Women already serve as bishops in Australia, New Zealand, Canada and the United States, but the Church of England, the mother church for the world’s 80 million Anglicans, has struggled to reconcile the dispute between reformers and traditionalists on whether to allow them in England.
The vote in the Church’s General Synod is expected to be close, but there is reason to believe the proposed legislation will gain the two-thirds majority it needs to pass, said William Fittall, Secretary General to the Synod.
“The expectation in the Church of England and outside the Church is this is going to go through...(but) the arithmetic is tight,” Fittall said in a media briefing.
The Archbishop of Canterbury Rowan Williams has expressed his strong backing for allowing female bishops, but has underlined the need to respect more traditional views also.
The proposed legislation makes provision for parishes which for theological reasons object to senior women clergy.
“Our challenge has been and still is to try and make it good news even for those within our fellowship who have conscientious doubts,” Williams said in an essay this month.
About 50 traditionalist priests have left the Church of England, taking up an offer from Pope Benedict to switch to Rome after they became alienated by the prospect of the changes.
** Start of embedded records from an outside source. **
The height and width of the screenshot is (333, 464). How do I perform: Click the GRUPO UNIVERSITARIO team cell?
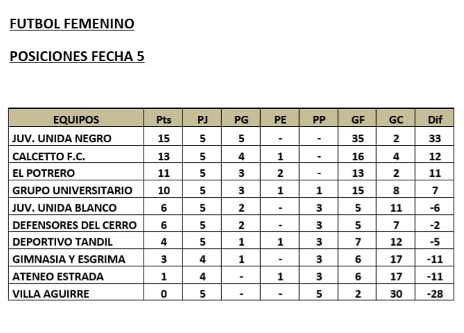[x=67, y=190]
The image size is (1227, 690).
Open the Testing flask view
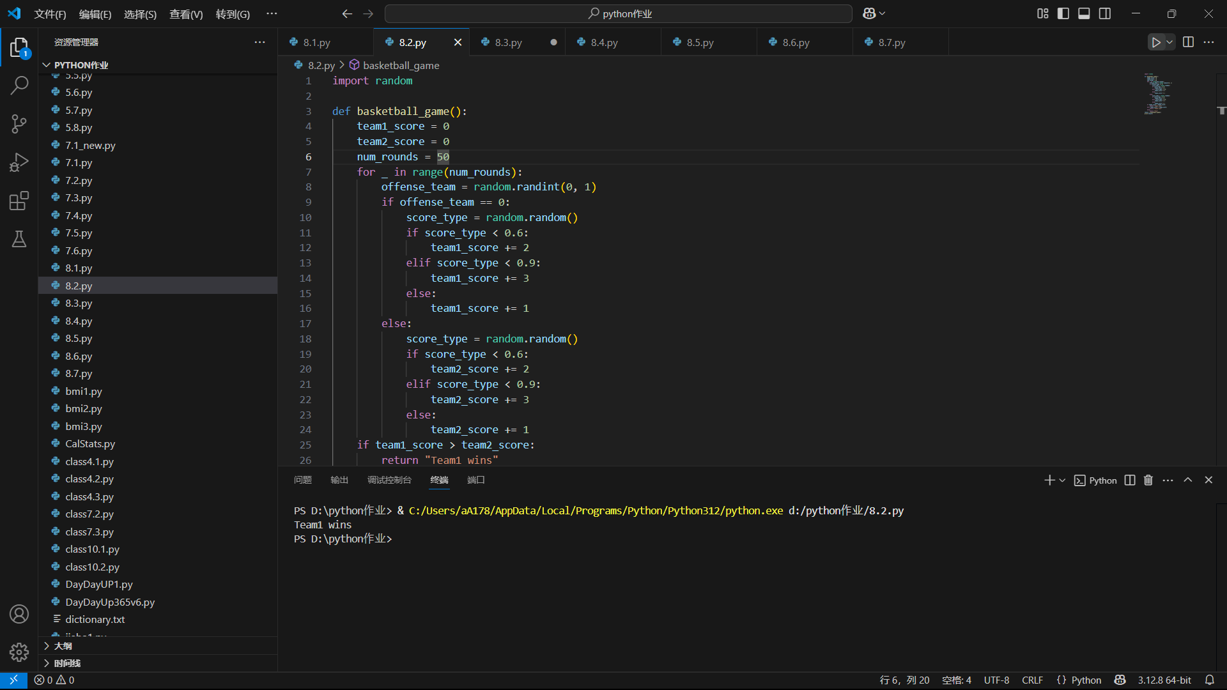point(19,239)
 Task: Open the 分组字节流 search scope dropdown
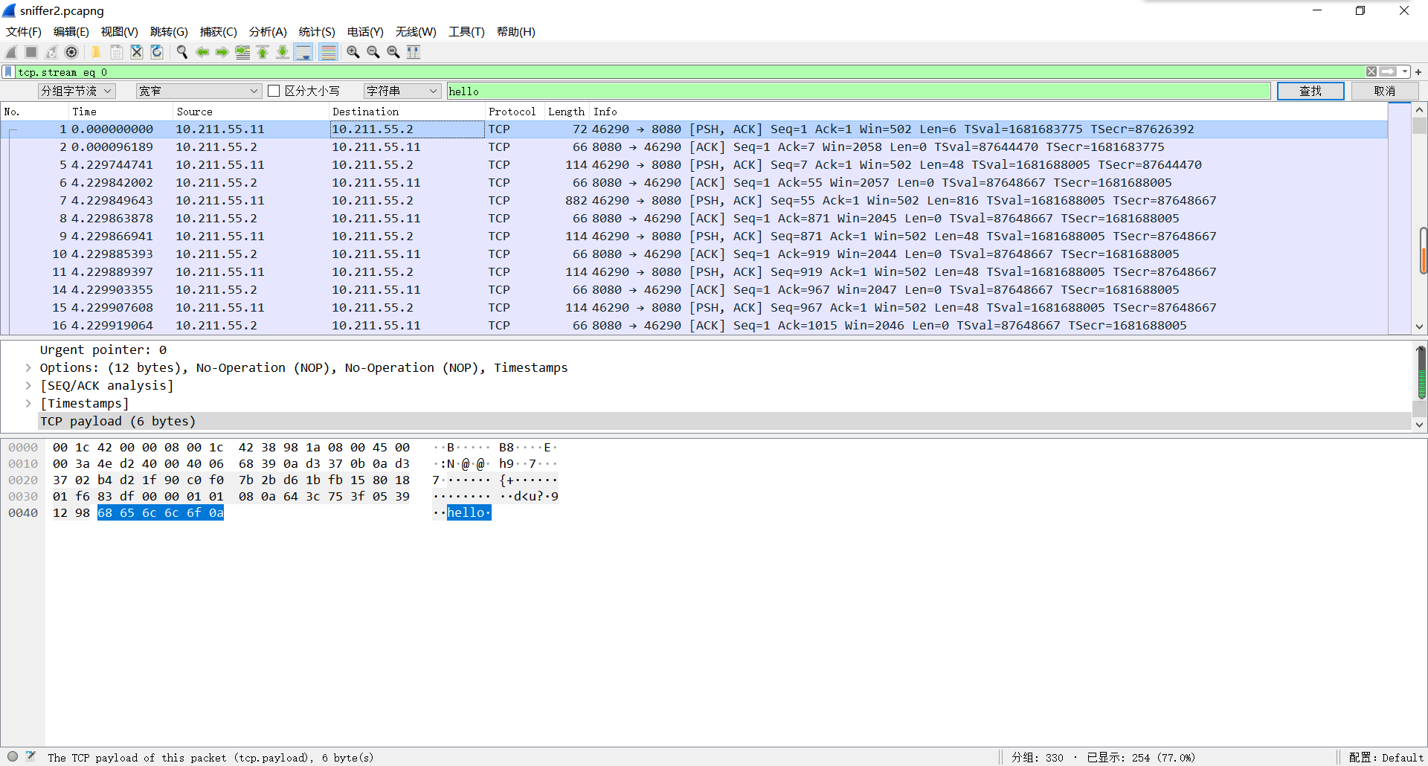coord(77,91)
Each of the 44 member churches in the Anglican Communion can decide for itself whether to allow women bishops. Many Anglicans in developing countries are strongly opposed to women clergy.
The vote comes at a time when the Anglican Church is facing division over the ordination of gay bishops which has pitted liberal church leaders in the United States and Britain against more conservative figures in places such as Africa.
If the law on women bishops is passed in November it will be a triumph for supporters who have battled to see women don the mitre, the bishop’s hat that signifies the authority to ordain priests, head dioceses and claim a link back to the original Twelve Apostles.
But if a two-thirds majority of the assembly does not approve the draft legislation, it will take at least another five years for a new motion on women bishops to come about, Fittall said.
Williams is stepping down as archbishop of Canterbury at the end of the year and the panel choosing his successor is under pressure to name one soon. Commentators speculate the secretive panel is split over choosing a reformer or a safe pair of hands to maintain the status quo in a post that dates back 1,400 years.